Teks Bacaan>
· · · · · · ·

Pendidikan dan Krisis Laku Urip
“Apakah gunanya pendidikan bila hanya akan membuat seseorang menjadi asing di tengah kenyataan persoalannya?”
(Sajak Seonggok Jagung, 12 Juli 1975)
Puisi ini merupakan kritik Rendra yang paling tajam terhadap sistem pendidikan modern yang tercerabut dari kehidupan rakyat. Rendra menggambarkan seorang pemuda tamatan sekolah menengah yang hanya memiliki “seonggok jagung di kamar,” simbol keterbatasan ekonomi sekaligus kemandulan sosial dari pendidikan yang tidak membekali kemampuan hidup nyata.Pendidikan, dalam pandangan Rendra, telah berubah menjadi instrumen reproduksi ketimpangan, bukan alat pembebasan.
Dalam filsafat Jawa, ilmu sejati (ngelmu sejati) tidak pernah berhenti pada pengetahuan rasional semata, tetapi harus manunggal dengan laku urip, yakni tindakan sehari-hari yang selaras dengan kehidupan nyata. Ngelmu tanpa laku hanyalah wacana kosong; sedangkan laku tanpa ngelmu mudah tersesat. Rendra melihat ketidakseimbangan ini dalam sistem pendidikan modern yang hanya menjejali hafalan dan teori Barat tanpa akar lokal.

· · · · · · ·

Soal Latihan>
1) Dalam teks bacaan tentang puisi Rendra, apa yang dimiliki oleh pemuda tamatan sekolah menengah yang digambarkan dalam puisi itu?
2) Tuliskan kembali bagian teks bacaan yang diawali dengan "Dalam filsafat Jawa, ilmu" dan berlanjut hingga "tanpa akar lokal.".

Data Mentah>
· · · · · · ·

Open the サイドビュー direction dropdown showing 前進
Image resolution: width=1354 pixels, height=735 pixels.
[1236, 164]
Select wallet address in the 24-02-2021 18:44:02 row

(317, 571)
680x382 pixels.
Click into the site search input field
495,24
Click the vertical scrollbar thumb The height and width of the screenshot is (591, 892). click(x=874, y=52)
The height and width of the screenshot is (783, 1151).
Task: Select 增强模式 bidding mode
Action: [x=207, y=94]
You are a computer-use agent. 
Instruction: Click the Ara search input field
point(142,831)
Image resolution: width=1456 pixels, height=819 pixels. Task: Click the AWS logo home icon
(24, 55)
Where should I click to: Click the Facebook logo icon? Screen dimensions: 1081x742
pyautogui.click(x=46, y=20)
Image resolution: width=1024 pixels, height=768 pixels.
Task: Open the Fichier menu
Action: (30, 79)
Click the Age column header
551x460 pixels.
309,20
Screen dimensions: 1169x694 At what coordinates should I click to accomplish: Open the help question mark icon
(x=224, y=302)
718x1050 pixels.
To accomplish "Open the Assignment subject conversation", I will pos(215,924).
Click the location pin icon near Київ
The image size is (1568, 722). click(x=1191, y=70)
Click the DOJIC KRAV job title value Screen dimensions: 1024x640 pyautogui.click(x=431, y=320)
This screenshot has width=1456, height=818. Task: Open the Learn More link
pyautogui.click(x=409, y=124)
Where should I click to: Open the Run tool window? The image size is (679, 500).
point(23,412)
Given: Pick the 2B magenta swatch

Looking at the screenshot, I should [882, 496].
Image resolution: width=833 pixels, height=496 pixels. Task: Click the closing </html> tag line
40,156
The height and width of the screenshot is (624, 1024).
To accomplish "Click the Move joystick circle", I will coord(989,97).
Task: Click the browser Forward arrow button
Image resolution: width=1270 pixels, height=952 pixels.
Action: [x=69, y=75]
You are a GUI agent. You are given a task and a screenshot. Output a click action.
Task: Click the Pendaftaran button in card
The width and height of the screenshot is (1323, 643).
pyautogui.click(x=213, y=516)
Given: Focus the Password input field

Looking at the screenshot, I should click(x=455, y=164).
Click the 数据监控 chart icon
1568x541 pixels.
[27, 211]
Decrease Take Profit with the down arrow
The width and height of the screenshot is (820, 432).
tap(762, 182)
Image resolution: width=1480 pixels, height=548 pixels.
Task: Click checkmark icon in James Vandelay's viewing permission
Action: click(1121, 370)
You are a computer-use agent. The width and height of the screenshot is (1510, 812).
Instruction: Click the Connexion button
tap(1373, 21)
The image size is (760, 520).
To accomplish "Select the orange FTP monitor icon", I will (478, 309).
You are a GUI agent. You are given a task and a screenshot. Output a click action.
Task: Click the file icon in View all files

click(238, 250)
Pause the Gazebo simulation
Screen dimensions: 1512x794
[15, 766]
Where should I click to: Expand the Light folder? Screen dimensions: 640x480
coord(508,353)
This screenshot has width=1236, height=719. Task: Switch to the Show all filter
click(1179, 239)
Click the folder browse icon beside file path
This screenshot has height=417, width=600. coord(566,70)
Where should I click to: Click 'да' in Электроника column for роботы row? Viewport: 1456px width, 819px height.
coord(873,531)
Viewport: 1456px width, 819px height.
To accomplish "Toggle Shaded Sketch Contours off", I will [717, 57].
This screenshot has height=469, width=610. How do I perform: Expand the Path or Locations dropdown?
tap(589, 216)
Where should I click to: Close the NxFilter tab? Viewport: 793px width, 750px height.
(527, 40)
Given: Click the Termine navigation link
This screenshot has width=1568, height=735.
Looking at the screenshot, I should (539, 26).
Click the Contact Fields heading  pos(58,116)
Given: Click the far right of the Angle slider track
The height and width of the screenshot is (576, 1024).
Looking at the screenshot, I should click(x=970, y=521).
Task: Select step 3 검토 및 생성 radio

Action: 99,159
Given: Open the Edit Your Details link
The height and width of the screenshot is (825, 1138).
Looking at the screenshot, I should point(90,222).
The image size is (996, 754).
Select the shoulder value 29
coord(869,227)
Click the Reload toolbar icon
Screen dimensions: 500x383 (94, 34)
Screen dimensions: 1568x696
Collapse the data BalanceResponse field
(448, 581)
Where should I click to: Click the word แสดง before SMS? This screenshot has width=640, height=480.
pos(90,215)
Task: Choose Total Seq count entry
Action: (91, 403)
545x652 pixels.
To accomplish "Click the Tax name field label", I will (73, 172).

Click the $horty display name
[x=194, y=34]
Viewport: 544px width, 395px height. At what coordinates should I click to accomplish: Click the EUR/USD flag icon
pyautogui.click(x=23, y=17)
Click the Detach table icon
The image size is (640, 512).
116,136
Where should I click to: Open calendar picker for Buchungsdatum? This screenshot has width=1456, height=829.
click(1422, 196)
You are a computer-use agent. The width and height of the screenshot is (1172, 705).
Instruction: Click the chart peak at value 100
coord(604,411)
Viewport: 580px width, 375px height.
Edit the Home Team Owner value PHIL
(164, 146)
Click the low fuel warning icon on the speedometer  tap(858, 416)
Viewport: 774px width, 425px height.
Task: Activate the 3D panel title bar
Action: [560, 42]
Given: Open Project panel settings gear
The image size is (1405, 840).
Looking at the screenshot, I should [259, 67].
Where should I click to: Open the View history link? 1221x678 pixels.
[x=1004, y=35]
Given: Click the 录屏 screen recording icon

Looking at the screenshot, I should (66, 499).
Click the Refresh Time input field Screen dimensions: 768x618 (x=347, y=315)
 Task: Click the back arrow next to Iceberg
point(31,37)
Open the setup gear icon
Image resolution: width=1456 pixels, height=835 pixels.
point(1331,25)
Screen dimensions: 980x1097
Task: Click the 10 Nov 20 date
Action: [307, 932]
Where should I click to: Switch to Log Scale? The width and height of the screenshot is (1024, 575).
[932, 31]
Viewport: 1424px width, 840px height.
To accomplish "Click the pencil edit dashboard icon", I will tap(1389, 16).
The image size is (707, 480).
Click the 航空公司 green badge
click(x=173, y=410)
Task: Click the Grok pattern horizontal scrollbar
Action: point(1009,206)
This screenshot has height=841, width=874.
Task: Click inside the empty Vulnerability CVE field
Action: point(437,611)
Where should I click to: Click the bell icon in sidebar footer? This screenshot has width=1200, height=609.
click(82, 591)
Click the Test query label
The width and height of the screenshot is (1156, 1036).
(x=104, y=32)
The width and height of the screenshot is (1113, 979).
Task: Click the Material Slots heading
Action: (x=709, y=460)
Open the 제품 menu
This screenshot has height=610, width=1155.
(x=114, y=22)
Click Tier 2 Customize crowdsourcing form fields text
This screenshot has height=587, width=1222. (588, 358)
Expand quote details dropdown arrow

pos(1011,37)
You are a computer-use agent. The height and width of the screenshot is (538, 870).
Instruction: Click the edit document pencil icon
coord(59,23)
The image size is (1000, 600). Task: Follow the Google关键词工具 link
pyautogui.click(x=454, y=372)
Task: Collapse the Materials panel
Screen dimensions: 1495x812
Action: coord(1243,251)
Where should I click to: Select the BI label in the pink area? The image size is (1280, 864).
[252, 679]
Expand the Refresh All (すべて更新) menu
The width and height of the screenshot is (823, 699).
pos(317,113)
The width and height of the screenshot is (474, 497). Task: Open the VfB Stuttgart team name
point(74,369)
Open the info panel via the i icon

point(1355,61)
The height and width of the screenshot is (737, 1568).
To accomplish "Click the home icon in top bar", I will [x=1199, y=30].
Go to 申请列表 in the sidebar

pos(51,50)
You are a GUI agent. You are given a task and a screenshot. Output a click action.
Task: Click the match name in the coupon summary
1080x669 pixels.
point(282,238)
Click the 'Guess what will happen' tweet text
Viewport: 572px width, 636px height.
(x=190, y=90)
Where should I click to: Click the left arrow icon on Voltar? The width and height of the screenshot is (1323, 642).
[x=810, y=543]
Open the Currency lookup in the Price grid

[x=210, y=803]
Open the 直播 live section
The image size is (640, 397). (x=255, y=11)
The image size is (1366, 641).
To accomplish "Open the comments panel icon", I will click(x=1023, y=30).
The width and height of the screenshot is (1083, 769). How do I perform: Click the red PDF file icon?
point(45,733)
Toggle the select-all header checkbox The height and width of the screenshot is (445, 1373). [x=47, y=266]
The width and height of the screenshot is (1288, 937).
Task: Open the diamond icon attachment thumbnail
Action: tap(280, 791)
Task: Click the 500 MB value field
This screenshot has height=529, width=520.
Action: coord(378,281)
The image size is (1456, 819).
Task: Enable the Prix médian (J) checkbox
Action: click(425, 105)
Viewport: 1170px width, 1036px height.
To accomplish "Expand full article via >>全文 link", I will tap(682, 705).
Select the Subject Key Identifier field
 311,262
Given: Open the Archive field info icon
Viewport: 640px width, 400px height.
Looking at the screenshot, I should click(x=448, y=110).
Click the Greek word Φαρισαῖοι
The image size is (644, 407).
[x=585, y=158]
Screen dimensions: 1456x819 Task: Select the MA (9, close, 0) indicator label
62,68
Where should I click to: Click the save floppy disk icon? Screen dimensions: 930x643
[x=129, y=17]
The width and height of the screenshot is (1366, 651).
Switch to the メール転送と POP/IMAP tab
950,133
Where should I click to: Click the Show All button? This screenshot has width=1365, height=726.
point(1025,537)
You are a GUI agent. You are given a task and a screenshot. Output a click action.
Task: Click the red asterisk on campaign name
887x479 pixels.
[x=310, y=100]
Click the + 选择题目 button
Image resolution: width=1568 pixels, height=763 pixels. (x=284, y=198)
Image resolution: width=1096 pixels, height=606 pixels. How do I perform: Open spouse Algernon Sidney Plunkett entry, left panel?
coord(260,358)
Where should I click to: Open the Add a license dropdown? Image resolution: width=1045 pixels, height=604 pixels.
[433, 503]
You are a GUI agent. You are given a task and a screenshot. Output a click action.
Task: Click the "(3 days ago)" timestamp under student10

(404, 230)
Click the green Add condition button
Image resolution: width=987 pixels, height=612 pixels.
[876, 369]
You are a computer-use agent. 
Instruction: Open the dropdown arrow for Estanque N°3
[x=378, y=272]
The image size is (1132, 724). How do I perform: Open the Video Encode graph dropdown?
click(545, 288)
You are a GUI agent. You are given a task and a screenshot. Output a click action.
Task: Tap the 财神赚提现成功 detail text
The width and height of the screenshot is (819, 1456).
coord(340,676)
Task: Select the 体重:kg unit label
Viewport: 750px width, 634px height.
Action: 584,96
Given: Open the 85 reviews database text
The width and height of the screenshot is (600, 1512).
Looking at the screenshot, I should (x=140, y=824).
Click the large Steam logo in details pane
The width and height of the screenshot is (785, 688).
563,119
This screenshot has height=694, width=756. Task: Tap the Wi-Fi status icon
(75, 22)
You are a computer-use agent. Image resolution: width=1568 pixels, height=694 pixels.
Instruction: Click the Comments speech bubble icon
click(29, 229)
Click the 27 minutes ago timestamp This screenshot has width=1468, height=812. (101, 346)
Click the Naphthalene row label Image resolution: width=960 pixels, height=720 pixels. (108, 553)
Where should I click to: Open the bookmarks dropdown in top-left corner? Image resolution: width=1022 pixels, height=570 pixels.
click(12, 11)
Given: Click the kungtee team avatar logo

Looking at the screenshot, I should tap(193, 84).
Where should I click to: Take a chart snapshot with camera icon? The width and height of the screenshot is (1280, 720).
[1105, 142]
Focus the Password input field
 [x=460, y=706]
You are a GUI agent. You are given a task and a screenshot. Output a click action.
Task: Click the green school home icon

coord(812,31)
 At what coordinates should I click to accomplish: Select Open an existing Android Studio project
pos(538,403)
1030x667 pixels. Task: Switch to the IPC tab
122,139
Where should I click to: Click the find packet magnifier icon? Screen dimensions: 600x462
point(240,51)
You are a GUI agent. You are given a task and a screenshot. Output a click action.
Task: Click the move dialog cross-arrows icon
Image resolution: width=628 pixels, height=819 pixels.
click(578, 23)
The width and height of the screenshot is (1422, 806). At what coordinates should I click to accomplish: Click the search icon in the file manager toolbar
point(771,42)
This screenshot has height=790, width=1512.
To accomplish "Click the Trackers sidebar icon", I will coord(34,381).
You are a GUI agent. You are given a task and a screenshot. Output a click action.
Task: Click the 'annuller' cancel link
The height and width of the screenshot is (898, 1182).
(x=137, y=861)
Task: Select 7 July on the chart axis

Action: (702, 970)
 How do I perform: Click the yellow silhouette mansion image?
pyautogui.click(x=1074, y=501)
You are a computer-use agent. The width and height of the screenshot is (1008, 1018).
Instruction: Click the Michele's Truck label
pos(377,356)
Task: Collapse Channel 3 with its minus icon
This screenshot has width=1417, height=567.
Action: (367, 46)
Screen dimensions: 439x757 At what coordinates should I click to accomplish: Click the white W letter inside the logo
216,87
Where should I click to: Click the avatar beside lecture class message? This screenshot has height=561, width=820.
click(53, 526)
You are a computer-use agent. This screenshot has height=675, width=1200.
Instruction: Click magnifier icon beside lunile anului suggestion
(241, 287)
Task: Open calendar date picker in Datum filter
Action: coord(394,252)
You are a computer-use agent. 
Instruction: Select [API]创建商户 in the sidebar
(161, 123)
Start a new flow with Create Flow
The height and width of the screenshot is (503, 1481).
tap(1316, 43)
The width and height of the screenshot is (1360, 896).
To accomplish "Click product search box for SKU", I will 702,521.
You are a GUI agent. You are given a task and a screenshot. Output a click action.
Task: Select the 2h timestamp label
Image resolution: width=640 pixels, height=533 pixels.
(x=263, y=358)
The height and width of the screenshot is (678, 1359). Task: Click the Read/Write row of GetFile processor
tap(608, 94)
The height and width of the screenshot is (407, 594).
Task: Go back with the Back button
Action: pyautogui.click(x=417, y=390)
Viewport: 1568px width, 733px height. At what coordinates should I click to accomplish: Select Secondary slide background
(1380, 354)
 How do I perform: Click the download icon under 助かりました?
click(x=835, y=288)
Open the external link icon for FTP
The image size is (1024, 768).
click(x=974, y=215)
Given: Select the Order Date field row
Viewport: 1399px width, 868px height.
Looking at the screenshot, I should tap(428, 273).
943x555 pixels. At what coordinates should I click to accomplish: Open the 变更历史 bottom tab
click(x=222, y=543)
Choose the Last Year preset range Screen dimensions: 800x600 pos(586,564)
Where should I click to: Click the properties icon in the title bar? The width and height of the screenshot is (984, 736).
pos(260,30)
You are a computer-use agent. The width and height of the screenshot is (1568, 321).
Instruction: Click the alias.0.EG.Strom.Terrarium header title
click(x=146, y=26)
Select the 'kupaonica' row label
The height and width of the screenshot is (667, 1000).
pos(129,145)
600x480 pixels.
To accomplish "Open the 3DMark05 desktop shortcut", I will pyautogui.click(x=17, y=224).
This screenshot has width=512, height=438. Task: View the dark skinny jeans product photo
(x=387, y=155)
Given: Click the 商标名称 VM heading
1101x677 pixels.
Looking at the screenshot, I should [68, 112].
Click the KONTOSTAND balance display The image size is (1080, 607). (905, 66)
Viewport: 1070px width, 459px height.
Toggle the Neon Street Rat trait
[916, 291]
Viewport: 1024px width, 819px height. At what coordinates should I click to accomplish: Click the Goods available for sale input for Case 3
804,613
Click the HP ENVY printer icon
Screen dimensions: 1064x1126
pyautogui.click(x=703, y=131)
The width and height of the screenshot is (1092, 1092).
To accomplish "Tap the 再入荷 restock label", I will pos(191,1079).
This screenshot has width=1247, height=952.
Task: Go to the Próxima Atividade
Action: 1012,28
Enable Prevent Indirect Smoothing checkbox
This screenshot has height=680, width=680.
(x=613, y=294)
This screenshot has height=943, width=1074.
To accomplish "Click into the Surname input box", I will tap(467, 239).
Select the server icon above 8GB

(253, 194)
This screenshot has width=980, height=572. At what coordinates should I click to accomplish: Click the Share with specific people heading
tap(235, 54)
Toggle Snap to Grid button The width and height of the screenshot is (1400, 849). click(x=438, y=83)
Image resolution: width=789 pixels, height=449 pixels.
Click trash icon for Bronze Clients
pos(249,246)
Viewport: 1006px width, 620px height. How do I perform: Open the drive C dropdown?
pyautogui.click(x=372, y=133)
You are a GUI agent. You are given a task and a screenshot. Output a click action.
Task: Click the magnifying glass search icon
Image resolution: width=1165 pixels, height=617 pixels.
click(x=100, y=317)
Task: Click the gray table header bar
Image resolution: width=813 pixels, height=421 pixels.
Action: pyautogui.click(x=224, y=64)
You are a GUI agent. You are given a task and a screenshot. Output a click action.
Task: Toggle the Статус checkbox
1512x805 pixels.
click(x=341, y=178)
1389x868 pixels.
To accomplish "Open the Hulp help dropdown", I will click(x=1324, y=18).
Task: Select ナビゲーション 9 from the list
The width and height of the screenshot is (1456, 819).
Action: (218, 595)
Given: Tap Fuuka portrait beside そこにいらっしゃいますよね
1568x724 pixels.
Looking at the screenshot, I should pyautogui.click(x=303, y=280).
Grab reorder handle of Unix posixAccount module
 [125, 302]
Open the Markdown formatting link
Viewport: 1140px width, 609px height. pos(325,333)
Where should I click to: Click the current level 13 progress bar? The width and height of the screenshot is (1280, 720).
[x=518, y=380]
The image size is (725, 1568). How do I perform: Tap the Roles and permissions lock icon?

· · · · · · ·

Hasil Akhir>
1) Pemuda itu hanya memiliki "seonggok jagung di kamar."

2)
Dalam filsafat Jawa, ilmu sejati (ngelmu sejati) tidak pernah berhenti pada pengetahuan rasional semata, tetapi harus manunggal dengan laku urip, yakni tindakan sehari-hari yang selaras dengan kehidupan nyata. Ngelmu tanpa laku hanyalah wacana kosong; sedangkan laku tanpa ngelmu mudah tersesat. Rendra melihat ketidakseimbangan ini dalam sistem pendidikan modern yang hanya menjejali hafalan dan teori Barat tanpa akar lokal.